Il rigore su D'Ambrosio divide Montella e Spalletti: "Si lascia cadere", "Ma le ammonizioni al Milan?"

Montella non è convinto dal rigore per l'Inter: "D'Ambrosio cade prima". Spalletti non replica: "Dovrei parlare delle ammonizioni non date al Milan.."

E' un Vincenzo Montella deluso ma anche un po' arrabbiato per l'arbitraggio quello che si presenta davanti ai microfoni dopo il Derby perso nel finale a causa di un calcio di rigore assegnato per la trattenuta di Ricardo Rodriguez su D'Ambrosio.

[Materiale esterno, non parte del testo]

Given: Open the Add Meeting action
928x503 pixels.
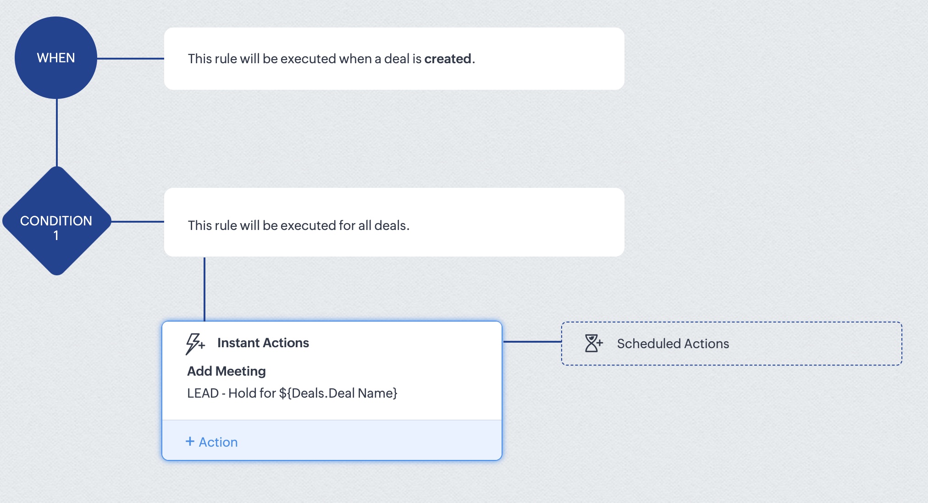Looking at the screenshot, I should pos(226,371).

"E' stato molto abile D'Ambrosio, ma io non parlo mai di arbitri. E' stato furbo, cade prima di venire toccato. Va bene il rigore, ma si è lasciato andare. Perdere così al 90' mi dà fastidio, ma non si può dire che è un rigore netto. Non l'ha tirato giù", sottolinea subito Montella.

Quindi il tecnico del Milan rincara la dose: "Accetto l'errore dell'arbitro se c'è stato. Per me può darsi di sì, per il VAR e la terna può darsi di no. Un calciatore per andar giù in un certo modo deve essere toccato in un certo modo. C'è anche l'entità del blocco o della trattenuta. E' un episodio al limite.

Tagliavento ha fatto un errore molto più grave a Firenze e l'ho perdonato, è un po' sfortunato con me. Mi deve pagare una cena e non me l'ha ancora pagata, ora forse me ne pagherà due".

Parole quelle di Montella che Spalletti ha preferito non commentare anche perché: "Se no io parlo delle ammonizioni non date al Milan. E' un giochino dal quale mi sottraggo se no trovo argomentazioni per portare acqua al mio mulino. Non vado a commentare gli episodi commentati da Montella perche lo rispetto come professionista e uomo".